Many recent research efforts aim to construct neural networks capable of performing algorithmic computations, primarily to endow them with reasoning capabilities—which neural networks typically lack. Importantly, each of these papers generates its own dataset, making it hard to track progress and raising the barrier to entry into the field.

CLRS benchmark with readily available dataset generators and publicly available codeis working to address these challenges. We have already seen a high level of enthusiasm from the community and hope to build on that even more at ICML.

The Future of Algorithmic Reasoning…

A central dream of our research in algorithmic reasoning is to capture the computation of classical algorithms inside high-dimensional neural executors. This would allow us to implement these executors directly on raw or loud data representations, thus “applying the classical algorithm” to inputs on which it was never designed to execute.

What is thrilling is that this method has the potential to enable data-efficient reinforcement learning. Reinforcement learning is full of examples of powerful classical algorithms, but most of them cannot be applied in standard environments (such as Atari) because they require access to a wealth of privileged information. Our design would enable such an application by capturing the computations of these algorithms inside the neural executors, after which they could be directly implemented in the agent’s internal representations.
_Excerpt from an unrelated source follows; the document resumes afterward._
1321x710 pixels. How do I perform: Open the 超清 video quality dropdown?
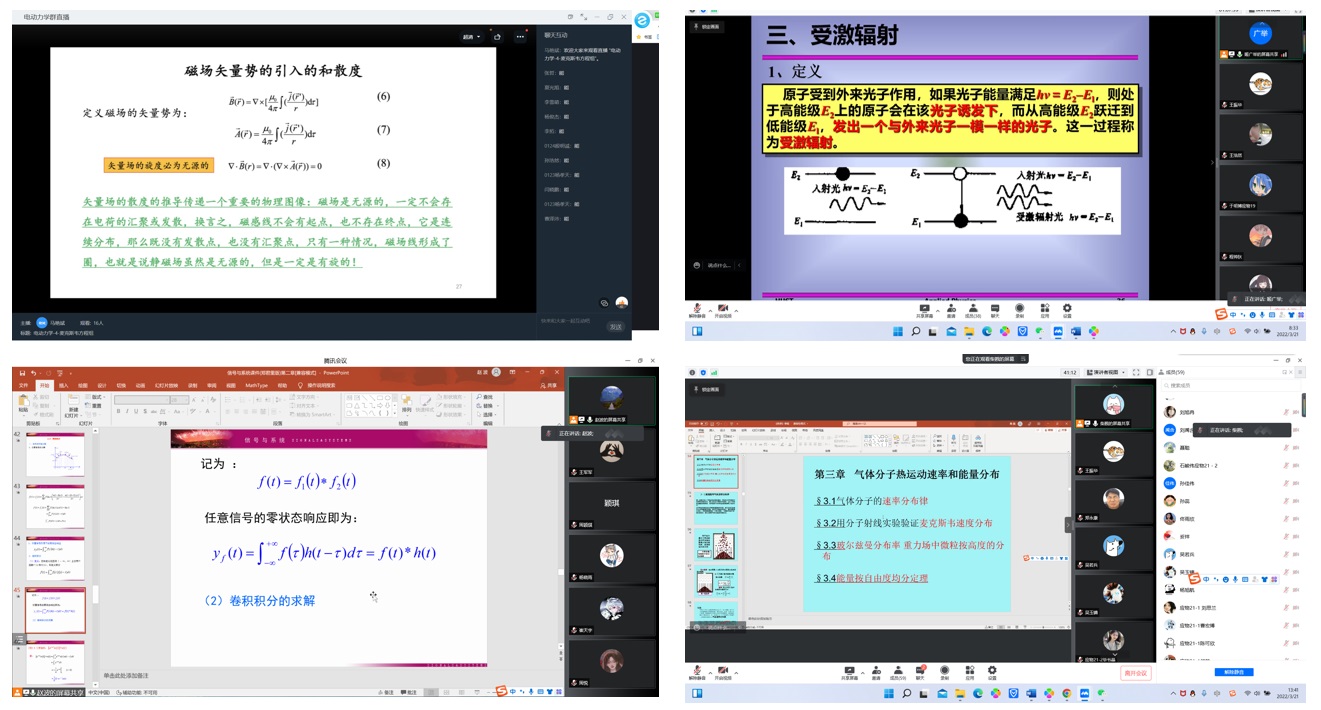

We even have a working prototype that has been published on NeurIPS 2021. I can’t wait to see what happens next!

Can’t wait…

Can’t wait ICML Workshop on Human-Machine Collaboration and Teamworka topic close to my heart. I fundamentally believe that the greatest applications of AI will come from synergies with human experts. This approach is also very much in line with our recent work on enhancing the intuition of pure mathematicians with artificial intelligencewhich appeared on the cover of the journal Nature tardy last year.

The workshop organizers have invited me to a panel discussion to discuss the broader implications of these efforts. I will be speaking alongside a fascinating group of co-panelists, including Sir Tim Gowerswho I admired during my undergraduate studies at Trinity College, Cambridge. Needless to say, I am really excited about this panel!

Looking to the future…

For me, huge conferences like ICML are a moment to pause and reflect on diversity and inclusion in our field. While hybrid and virtual conference formats make events accessible to more people than ever before, we need to do much more to make AI a diverse, equitable, and inclusive field. AI interventions will affect all of us, and we need to make sure underrepresented communities remain a vital part of the conversation.

That’s why I’m running a course on this topic Geometric deep learning on African Master of Science in Machine Intelligence (AMMI) – the subject of my recent co-authored work proto-book. AMMI offers top-notch machine learning courses to Africa’s brightest emerging scientists, building a vigorous ecosystem of AI practitioners in the region. I am very joyful to have recently met several AMMI students who have joined DeepMind for internships.